Kematian akibat overdosis opioid sintetik melonjak 80 persen pada 2014 dibanding tahun sebelumnya, kata CDC, yang menunjukkan peningkatan itu mungkin mencerminkan besarnya pasokan fentanil ilegal. Misalnya di Ohio, overdosis fentanil meningkat menjadi 514 di tahun 2014 dari 92 pada tahun sebelumnya.
Masalah itu telah memicu respon federal. Presiden AS Barack Obama awal tahun ini meminta Kongres pendanaan baru selama dua tahun sebesar 1,1 juta miliar untuk memperluas pengobatan pengguna heroin dan pengguna obat penghilang rasa sakit.
Biro Obat-Obatan AS tahun lalu mengeluarkan peringatan nasional tentang bahaya fentanil, seraya mengatakan bahkan dalam jumlah kecil pun, obat itu bakal membunuh.

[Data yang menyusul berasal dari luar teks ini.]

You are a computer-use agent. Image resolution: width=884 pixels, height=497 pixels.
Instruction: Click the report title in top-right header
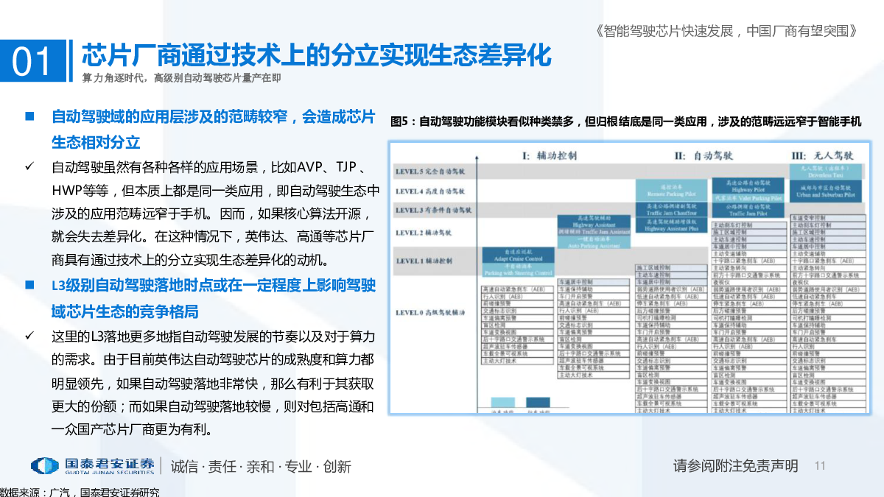(725, 30)
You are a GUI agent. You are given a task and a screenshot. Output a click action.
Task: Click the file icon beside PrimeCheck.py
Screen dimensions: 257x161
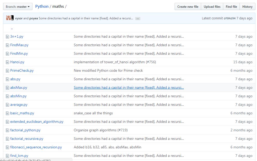[7, 71]
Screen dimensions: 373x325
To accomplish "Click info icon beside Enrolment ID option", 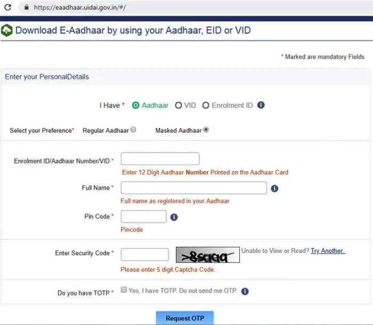I will (x=261, y=105).
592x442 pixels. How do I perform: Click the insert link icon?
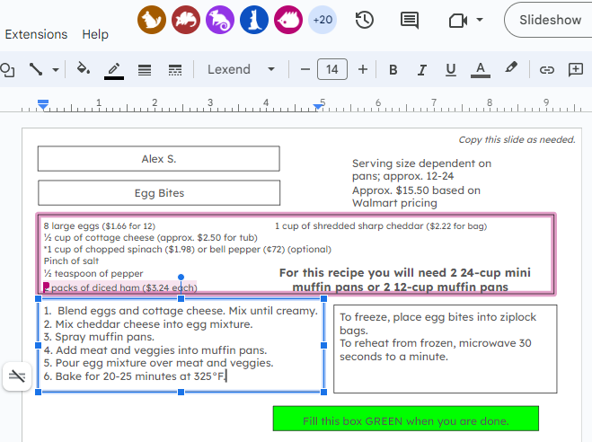point(546,69)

Fentanil, sebuah pereda nyeri yang biasanya digunakan untuk pasien yang sakit parah, juga diproduksi di laboratorium ilegal untuk dijual sebagai obat terlarang di jalanan.
Sementara fentanil menjadi masalah di Midwest dan di Pantai Timur dalam beberapa tahun terakhir, pada April, kasus overdosis fentanil terjadi di California Utara dengan 10 korban.

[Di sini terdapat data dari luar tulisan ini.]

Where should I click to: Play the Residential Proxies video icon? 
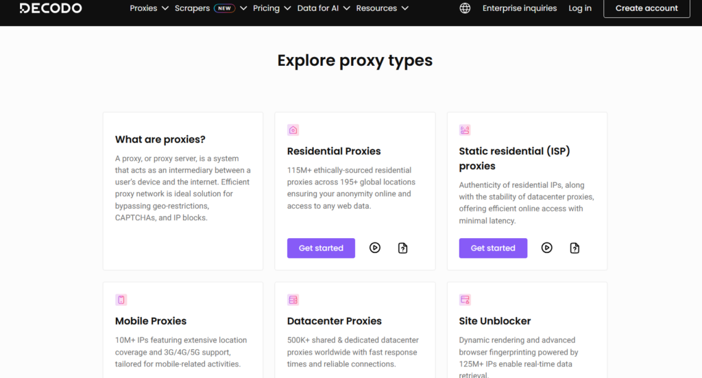pos(375,248)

Tidak jelas apakah Prince memiliki resep untuk fentanil setelah operasi pinggul. Namun jika itu adalah obat dengan resep resmi, tidak diketahui siapa dokter yang memberikannya, demikian Minneapolis Star Tribune melaporkannya pada Kamis.
Burt Kahn, seorang pengacara yang mengkhususkan diri dalam kasus kelalaian medis, mengatakan ada potensi pidana jika dokter meresepkan fentanil pada Prince atau membuat dia kecanduan dan menghentikannya.

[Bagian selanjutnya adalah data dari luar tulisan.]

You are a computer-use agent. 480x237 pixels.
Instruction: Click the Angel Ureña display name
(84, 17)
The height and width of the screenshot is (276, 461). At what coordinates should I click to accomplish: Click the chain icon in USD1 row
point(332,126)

"Fentanil adalah obat yang hampir tidak pernah diresepkan untuk pasien seperti Prince yang tidak memiliki kanker tahap akhir karena potensi overdosis sangat tinggi," kata Kahn.
Dia mengatakan dokter biasanya akan ingin memonitor tanda-tanda vital pasien yang mengonsumsi fentanil untuk memastikan obat ini tidak memperlambat pernapasan atau denyut jantung, meskipun dapat diberikan dalam dosis terkontrol.